Also known as: dummy load, RF dummy load, 50-ohm termination, matched load
A dummy load is a resistive termination that presents a radio’s nominal impedance — almost always 50 Ω — while absorbing the RF power delivered to it and radiating essentially none of it.1 It lets a transmitter be tuned, measured, and tested without putting a signal on the air, and more generally terminates any RF port cleanly so that energy is absorbed rather than reflected back down the line.
Overview
A good dummy load is judged by three numbers. Its impedance must stay close to 50 Ω across the frequency range so its SWR is low (ideally under 1.2:1) and its return loss high — a poor match reflects power back and defeats the purpose. Its power rating must exceed the transmitter output, and that rating is tied to a duty cycle and time limit: a load rated “1 kW for 10 minutes” relies on its thermal mass and cannot dissipate that continuously. The resistive element must also be non-inductive so it looks resistive at RF, not just at DC.
Variants
- Air-cooled resistor loads — one or more non-inductive power resistors on a heatsink; the common bench load for QRP through moderate power.

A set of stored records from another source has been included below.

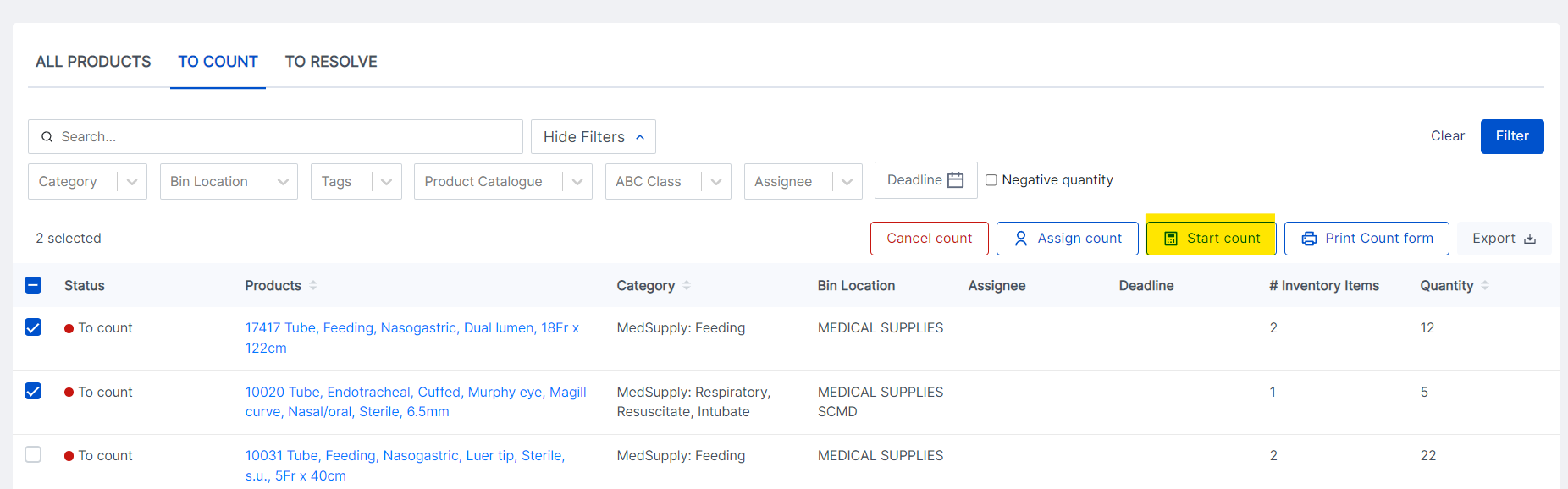1568x489 pixels.
Task: Sort by Products column arrows
Action: click(x=313, y=286)
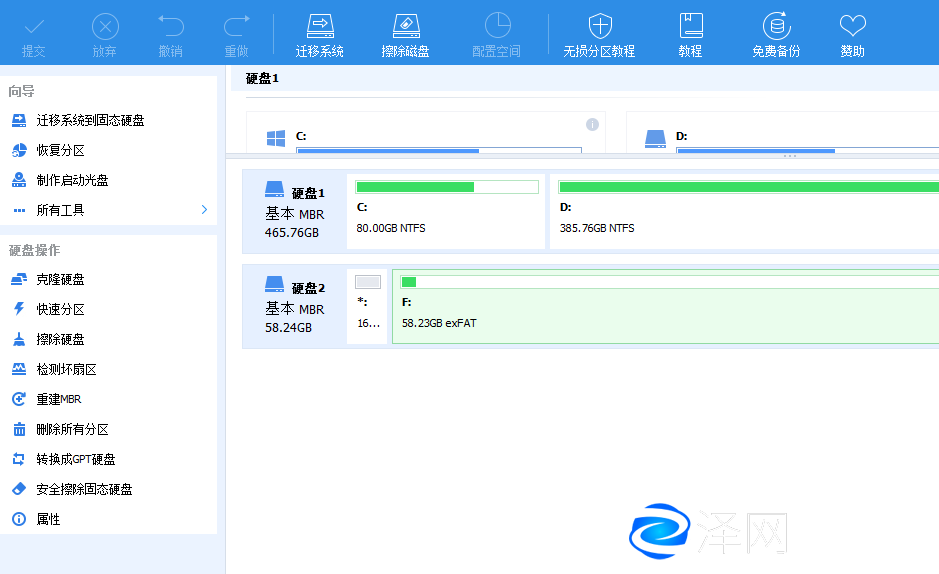Open the 无损分区教程 tutorial icon
Viewport: 939px width, 574px height.
click(599, 26)
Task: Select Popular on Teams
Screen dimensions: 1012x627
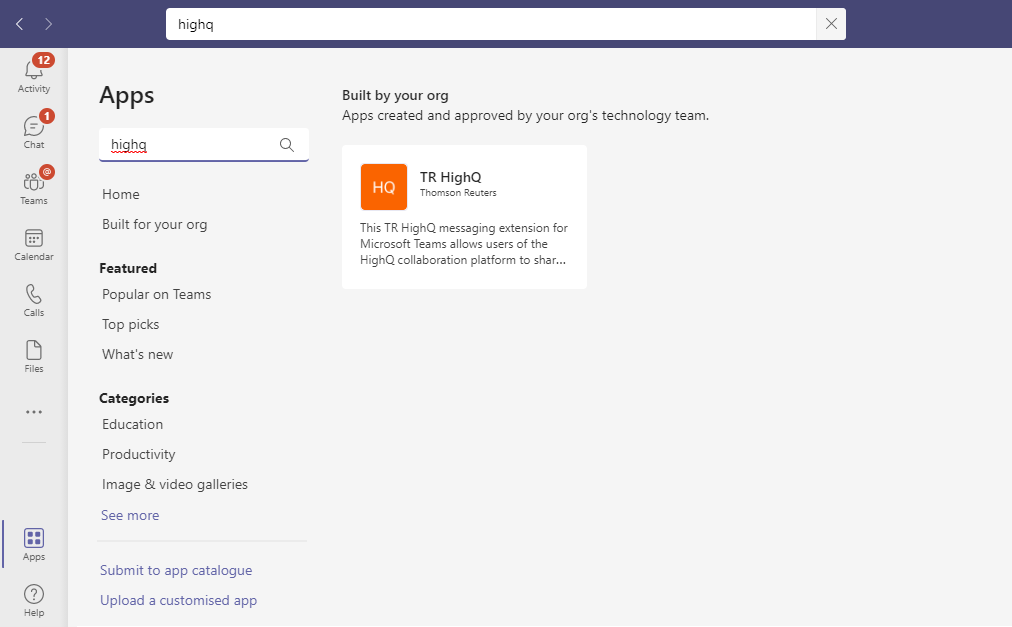Action: point(156,294)
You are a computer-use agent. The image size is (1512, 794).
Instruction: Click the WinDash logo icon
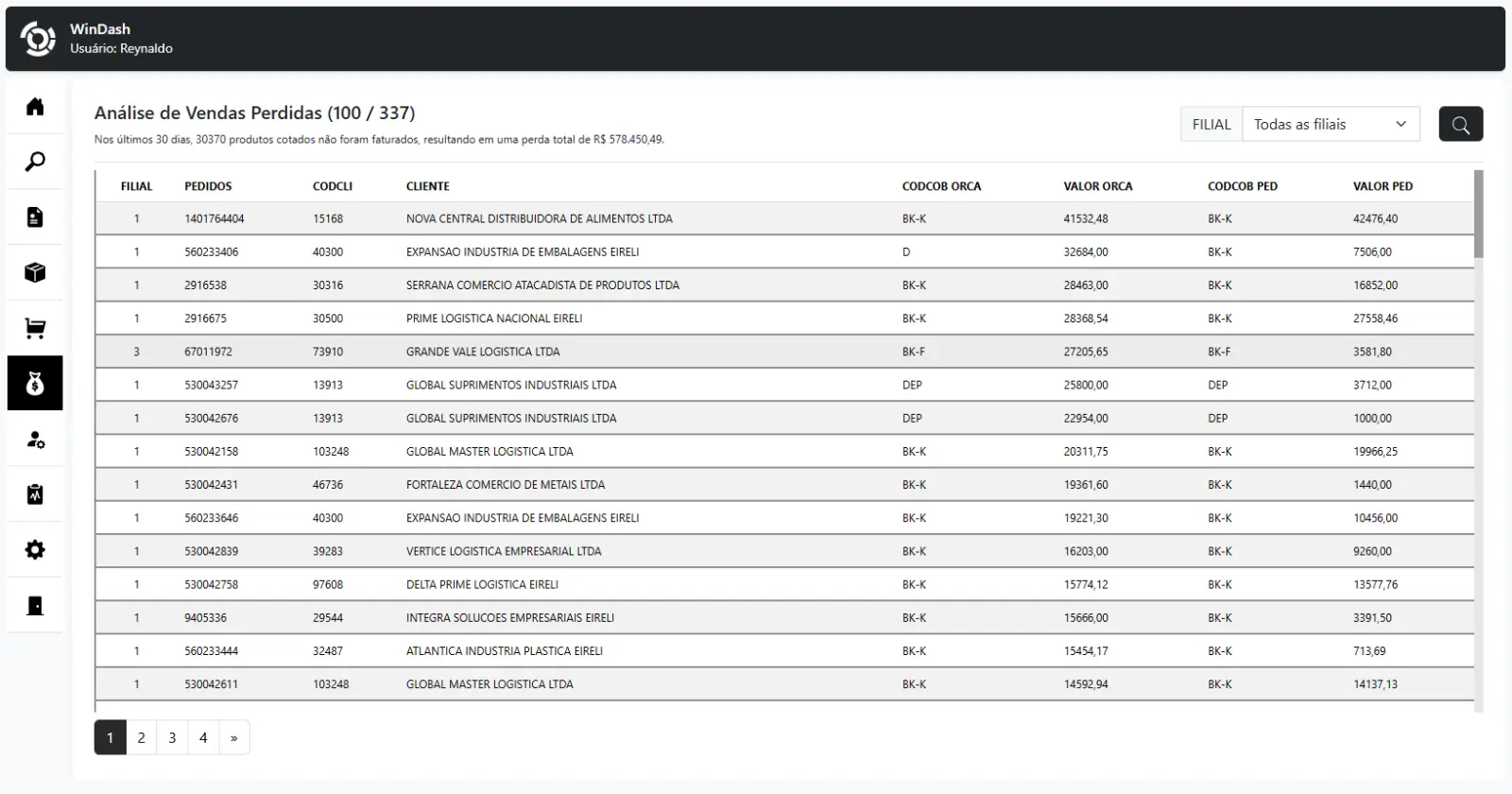click(x=38, y=39)
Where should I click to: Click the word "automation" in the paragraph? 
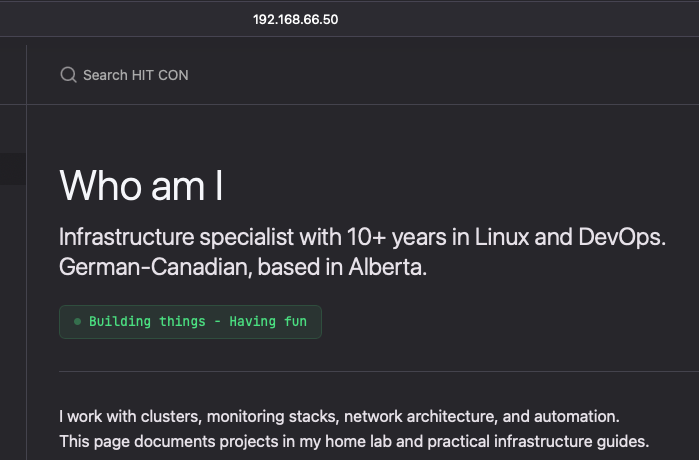point(577,415)
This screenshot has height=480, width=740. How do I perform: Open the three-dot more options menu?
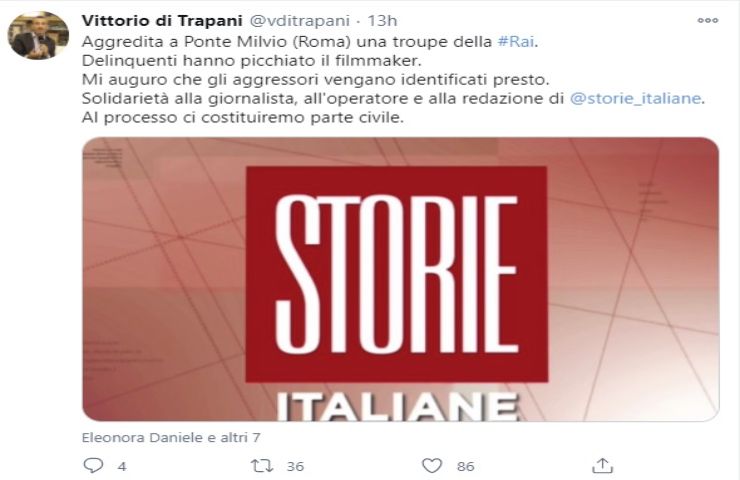click(707, 20)
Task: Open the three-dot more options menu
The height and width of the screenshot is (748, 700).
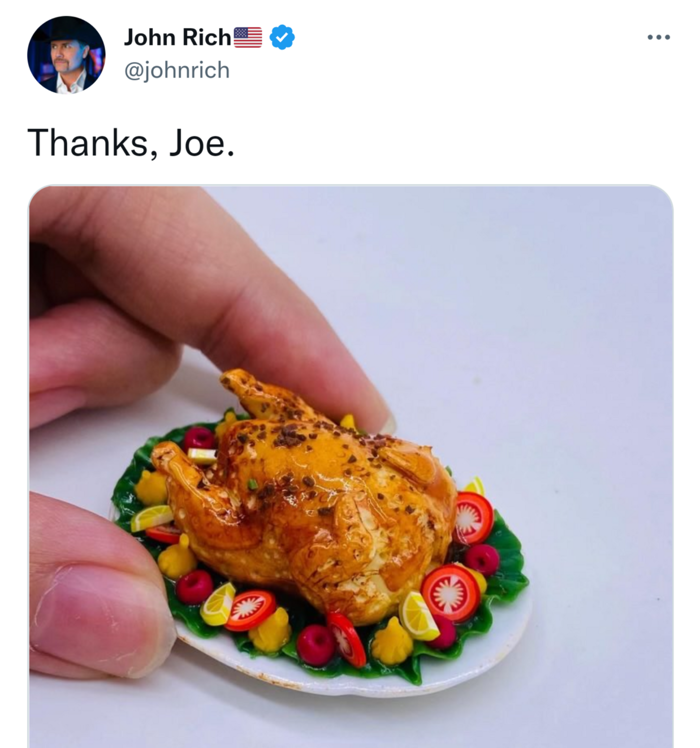Action: click(x=658, y=37)
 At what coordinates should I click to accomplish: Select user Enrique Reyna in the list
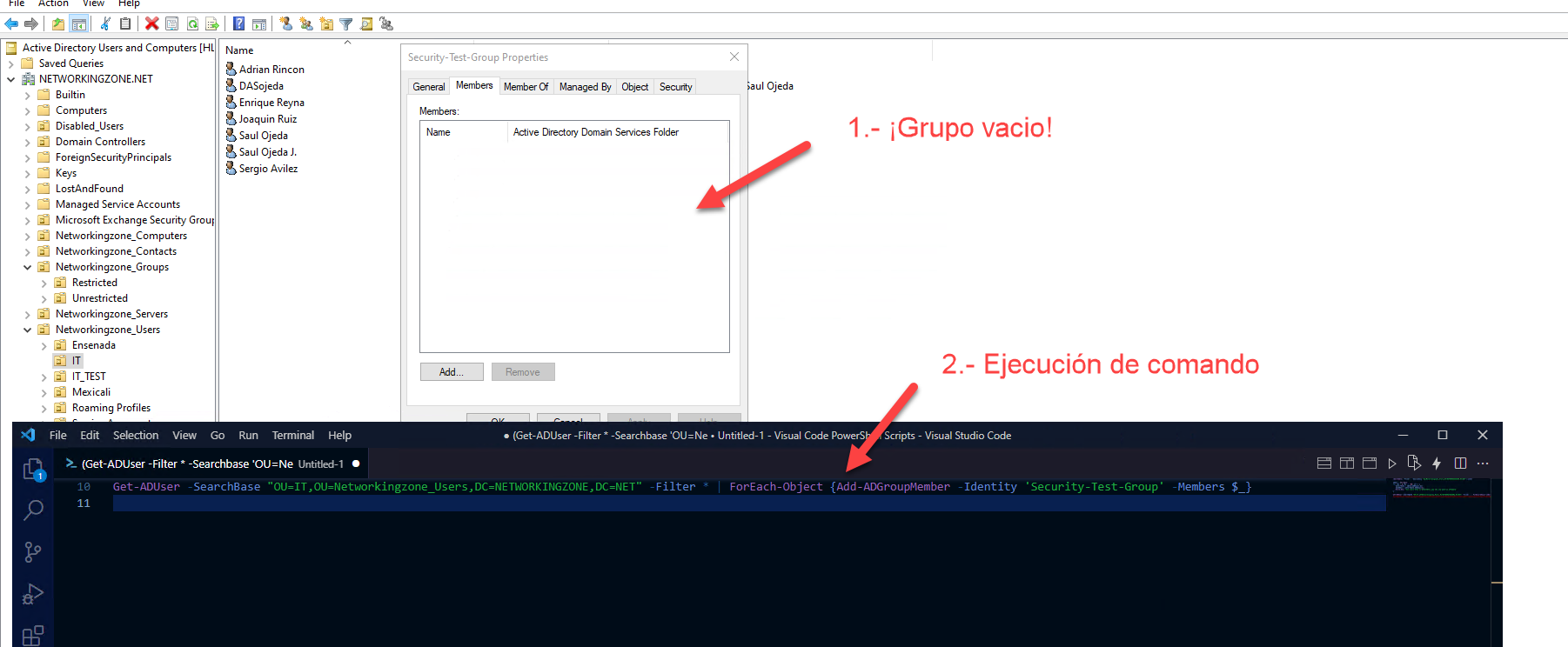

- Oil-cooled loads — a resistor immersed in mineral oil (the classic “cantenna”) whose oil bath extends the power and duty-cycle rating.
- Attenuating loads — a load combined with an attenuator tap so a small, calibrated sample can be measured on test gear while the bulk of the power is absorbed.
- Termination “caps” — small connectorized 50-Ω terminations (a watt or less) for closing off unused ports on splitters, filters, and switches.
Relevance to SDR
The dummy load is a transmit-side tool, so it matters most where an SDR platform also transmits — full-duplex boards such as HackRF, LimeSDR, PlutoSDR, USRP, and bladeRF are routinely bench-tested into a load before an antenna is ever connected, both to protect the hardware and to avoid radiating spurious signals during development. Terminating a transmit port into a load while probing it with a power meter or spectrum analyzer is standard practice.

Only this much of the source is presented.